■ **Assigned task**:
Each line of the listing that includes the string "Viewport" needs to be located and copied.

■ **Exercise materials**:
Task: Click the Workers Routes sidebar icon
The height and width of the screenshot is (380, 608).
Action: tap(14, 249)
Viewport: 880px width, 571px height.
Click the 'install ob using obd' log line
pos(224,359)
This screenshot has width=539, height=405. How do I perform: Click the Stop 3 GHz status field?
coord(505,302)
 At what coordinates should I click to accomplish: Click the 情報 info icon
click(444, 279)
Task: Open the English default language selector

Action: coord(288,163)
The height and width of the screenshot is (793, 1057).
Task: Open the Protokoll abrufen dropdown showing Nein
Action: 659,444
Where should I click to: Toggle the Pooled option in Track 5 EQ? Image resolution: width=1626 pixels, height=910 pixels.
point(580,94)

--

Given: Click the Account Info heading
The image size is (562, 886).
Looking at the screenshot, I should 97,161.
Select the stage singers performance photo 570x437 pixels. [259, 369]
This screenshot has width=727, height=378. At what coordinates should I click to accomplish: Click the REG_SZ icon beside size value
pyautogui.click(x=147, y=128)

--

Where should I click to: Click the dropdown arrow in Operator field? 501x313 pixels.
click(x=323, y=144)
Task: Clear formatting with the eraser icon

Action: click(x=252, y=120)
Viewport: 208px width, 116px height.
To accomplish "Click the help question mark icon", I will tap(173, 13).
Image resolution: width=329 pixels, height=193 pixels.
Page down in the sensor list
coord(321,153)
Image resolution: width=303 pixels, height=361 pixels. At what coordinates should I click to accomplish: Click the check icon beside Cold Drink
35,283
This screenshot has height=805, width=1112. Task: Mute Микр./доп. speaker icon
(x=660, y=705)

■ **Task answer**:
Viewport: 880px width, 571px height.
Viewport: 208px width, 116px height.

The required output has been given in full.